» Ausgangstext
»»

Die gute Tat für heute

Manche Dinge sind für Taxifahrer unschön, aber besonders unschön werden sie dann, wenn sie in der falschen Reihenfolge erzählt werden. So war ich nicht wirklich begeistert von meinem Fahrgast, der um die 60 war, stank wie ein Gullideckel im Hochsommer und sich gleich attestierte, er sei „viel zu besoffen“.

Auf meine Nachfrage, wohin es gehen sollte, presste er neben vielen unverständlichen Satzteilen die Worte „Wohnheim“ und „um die Ecke“ heraus.

„Sie meinen das Wohnheim in der Otto-Rosenberg-Straße?“

„Ja, sicher.“

Na denn. Eine kurze Tour, also bringen wir den armen Kauz mal nach Hause!

««

» Datenzeilen
»»

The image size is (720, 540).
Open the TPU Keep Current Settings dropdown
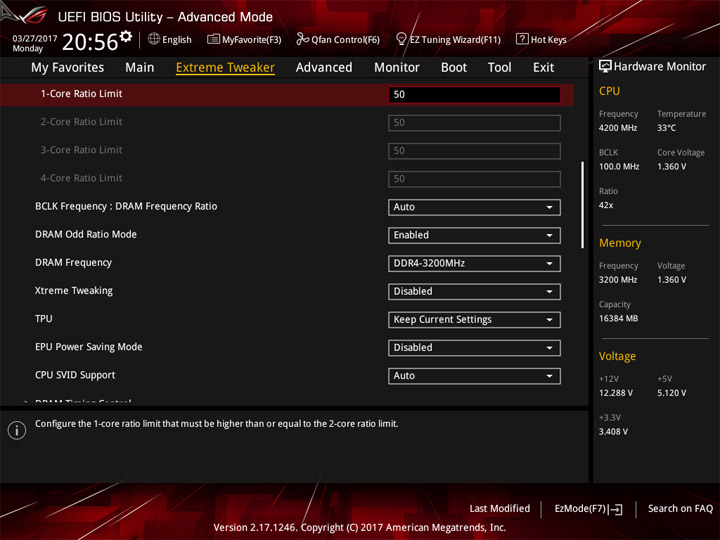click(x=474, y=320)
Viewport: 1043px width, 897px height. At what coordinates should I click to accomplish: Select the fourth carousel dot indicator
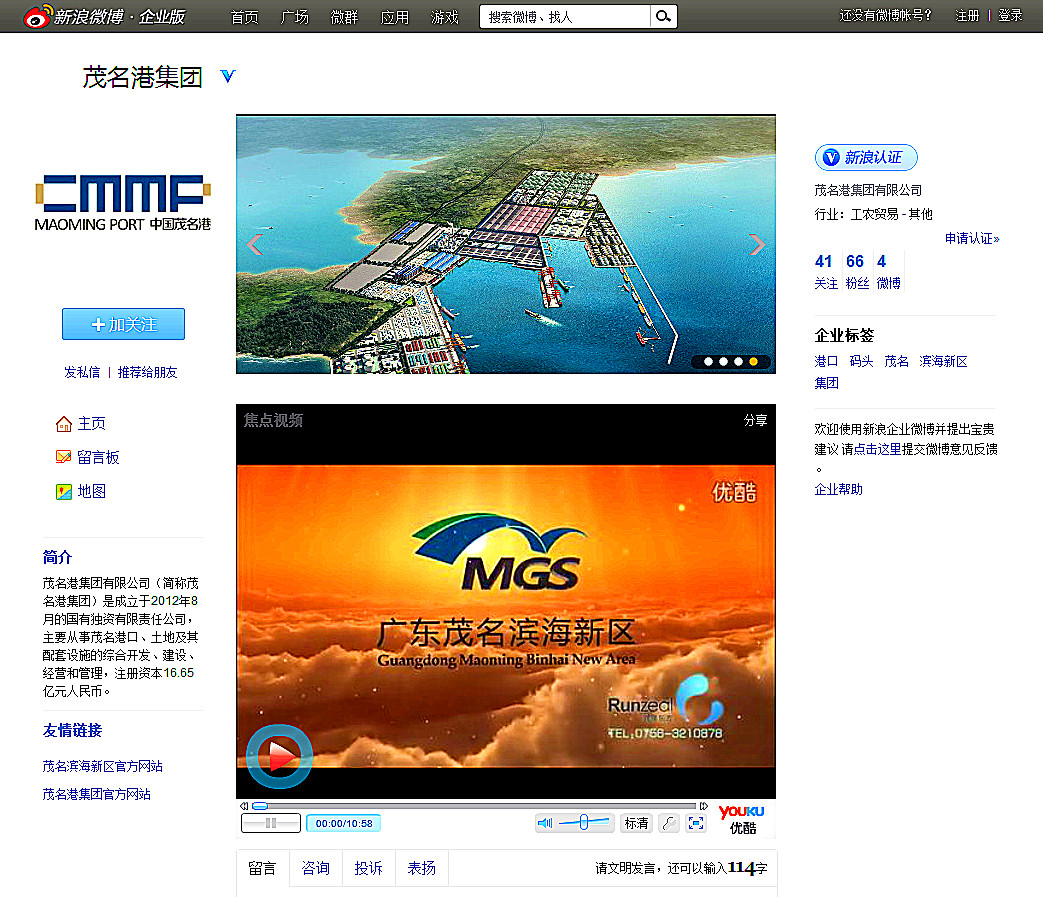pos(753,362)
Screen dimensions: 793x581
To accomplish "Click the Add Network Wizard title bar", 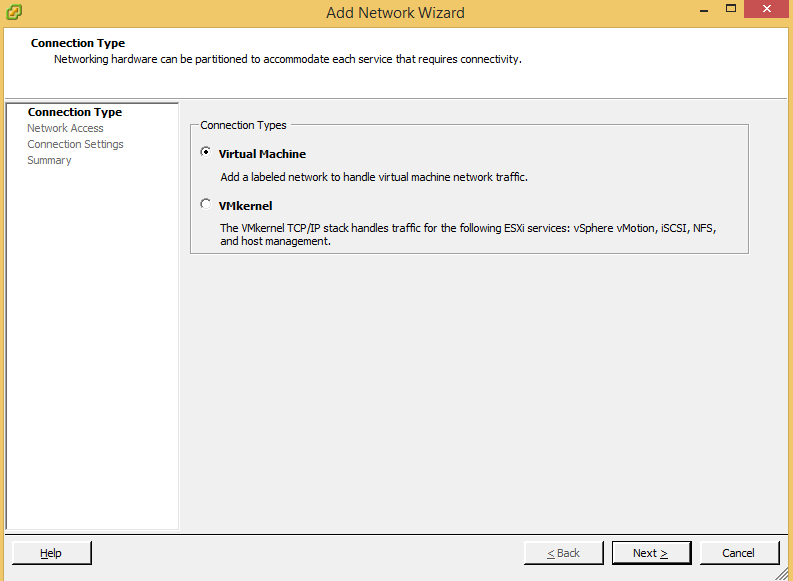I will coord(395,13).
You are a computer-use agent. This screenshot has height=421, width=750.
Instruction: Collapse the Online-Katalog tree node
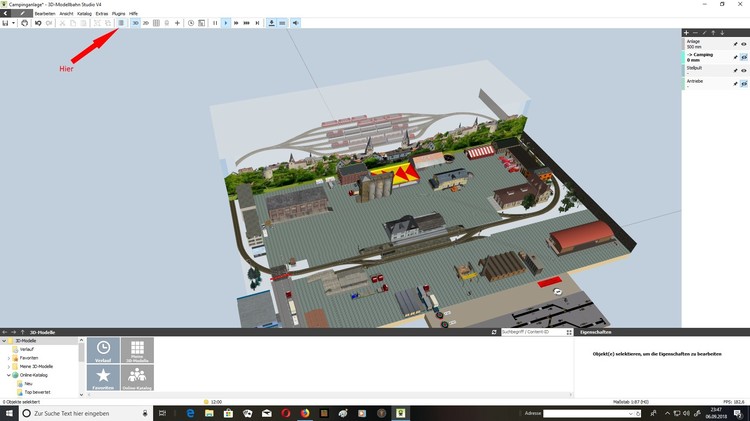coord(9,375)
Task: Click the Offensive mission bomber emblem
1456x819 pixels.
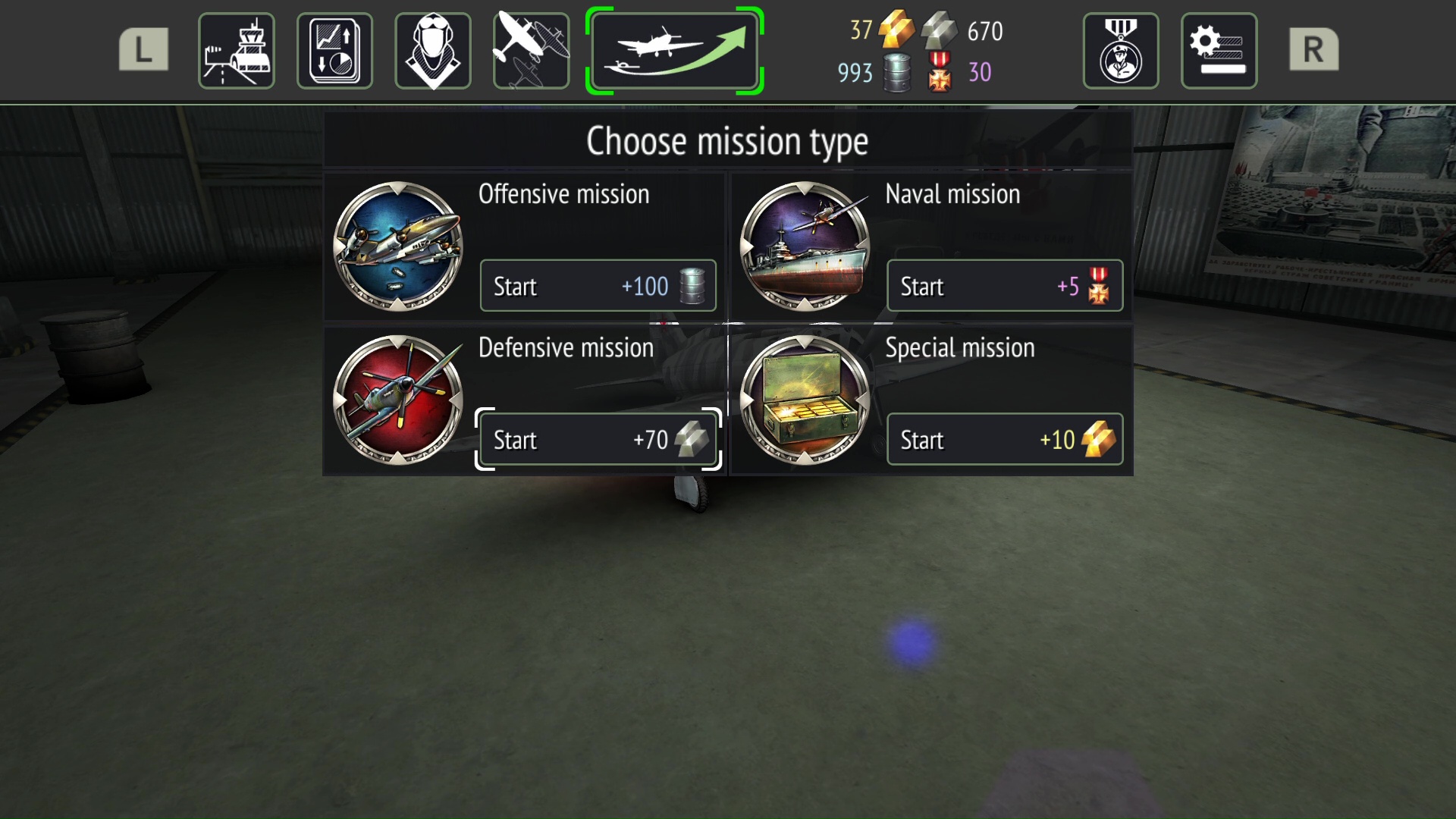Action: tap(398, 246)
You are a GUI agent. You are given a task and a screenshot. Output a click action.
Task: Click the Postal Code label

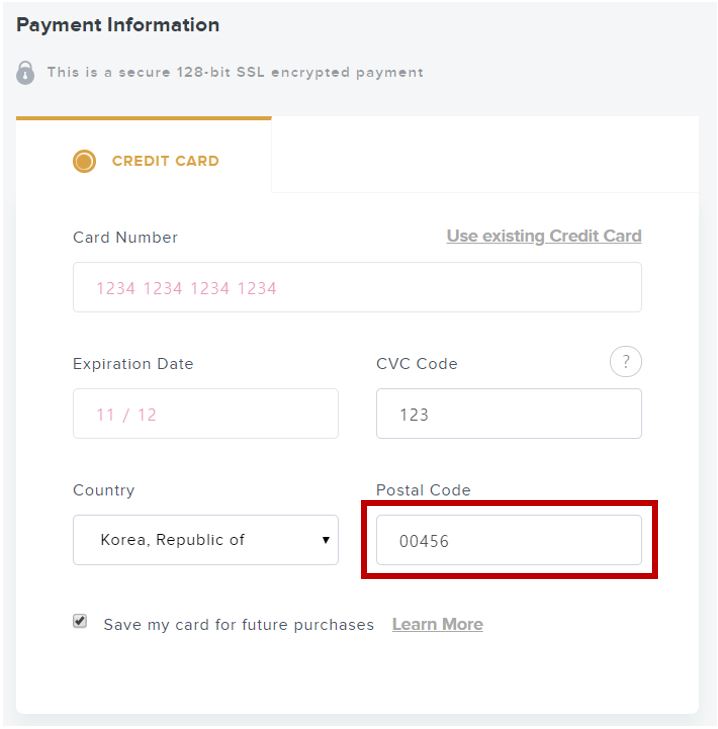click(423, 490)
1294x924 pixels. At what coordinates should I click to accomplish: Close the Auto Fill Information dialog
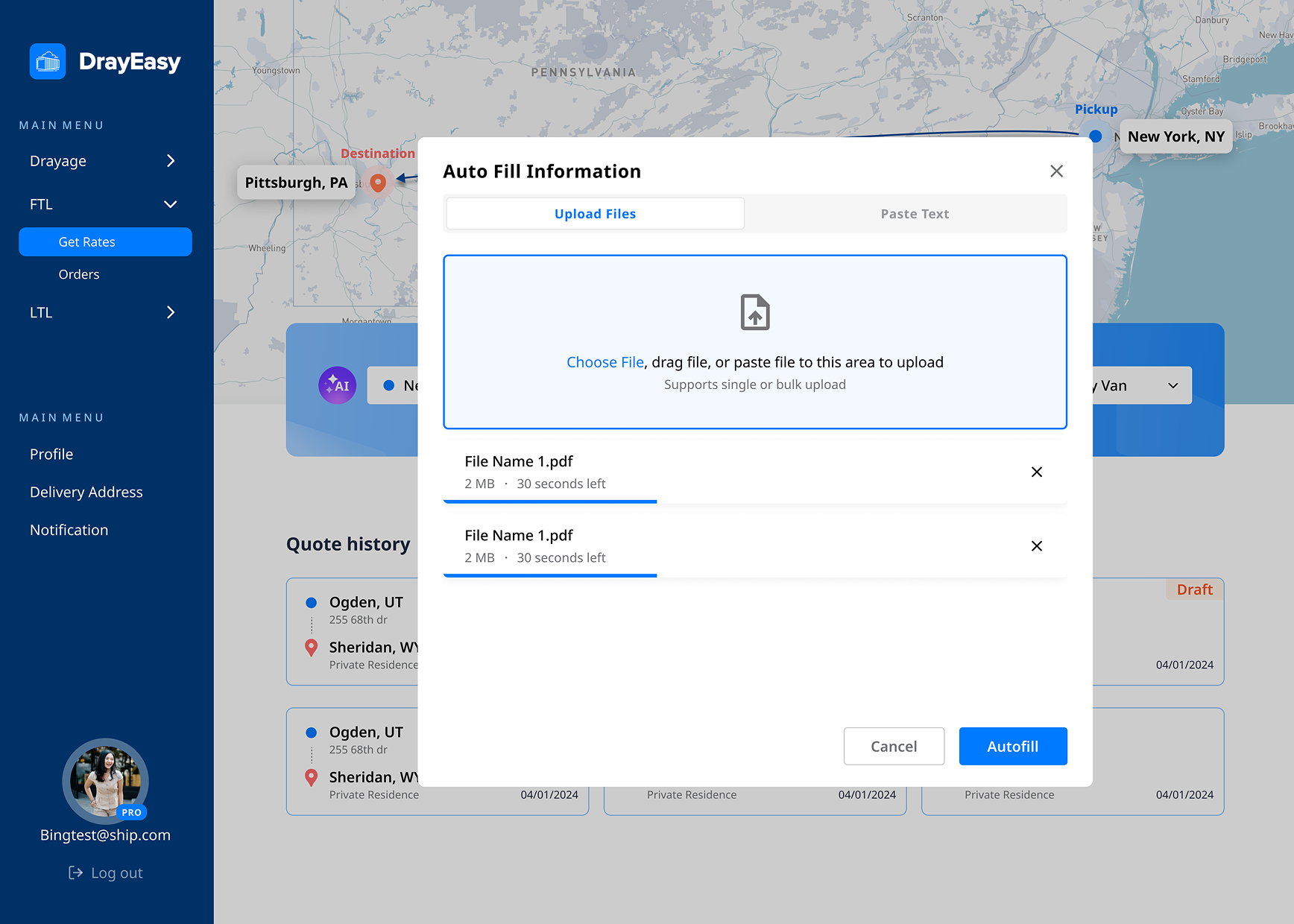coord(1056,171)
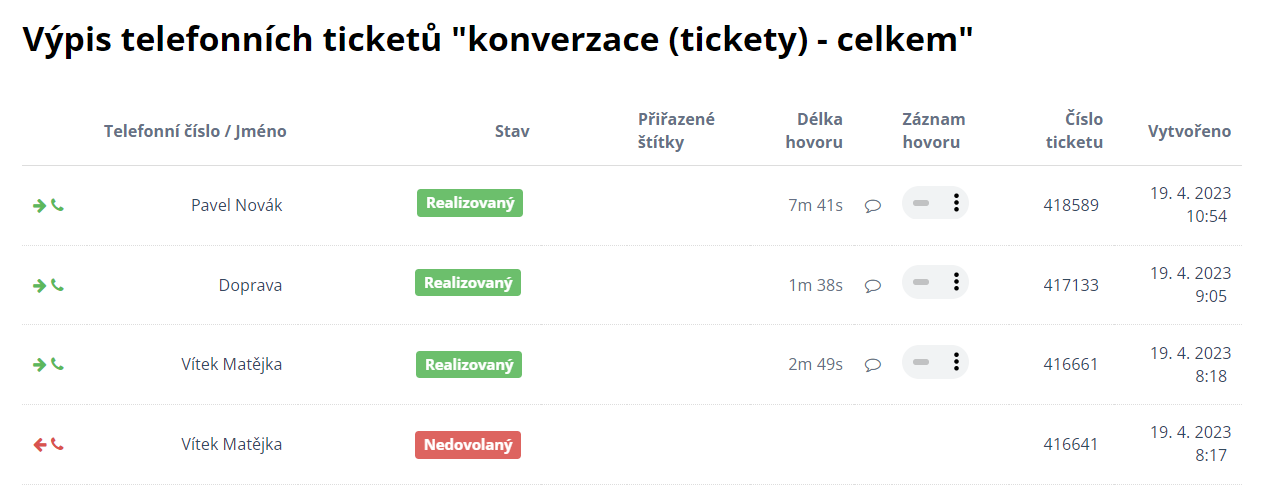
Task: Expand recording options for ticket 416661
Action: (956, 361)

««

» Ihre Aufgaben
1 > Fassen Sie den Ausgangstext in zwei Sätzen zusammen.
2 > Schreiben Sie die Stelle im Ausgangstext von „Manche Dinge sind“ bis „mal nach Hause!“ wortgetreu ab.

» Ergebnisse je Aufgabe
1 > Im Ausgangstext geht es um einen etwa 60-jährigen Taxifahrgast, der übel roch und von sich selbst sagte, er sei „viel zu besoffen“. Als Ziel nannte er ein Wohnheim um die Ecke und bestätigte das Wohnheim in der Otto-Rosenberg-Straße, worauf die kurze Tour ihn nach Hause bringen sollte.

2 >
Manche Dinge sind für Taxifahrer unschön, aber besonders unschön werden sie dann, wenn sie in der falschen Reihenfolge erzählt werden. So war ich nicht wirklich begeistert von meinem Fahrgast, der um die 60 war, stank wie ein Gullideckel im Hochsommer und sich gleich attestierte, er sei „viel zu besoffen“.

Auf meine Nachfrage, wohin es gehen sollte, presste er neben vielen unverständlichen Satzteilen die Worte „Wohnheim“ und „um die Ecke“ heraus.

„Sie meinen das Wohnheim in der Otto-Rosenberg-Straße?“

„Ja, sicher.“

Na denn. Eine kurze Tour, also bringen wir den armen Kauz mal nach Hause!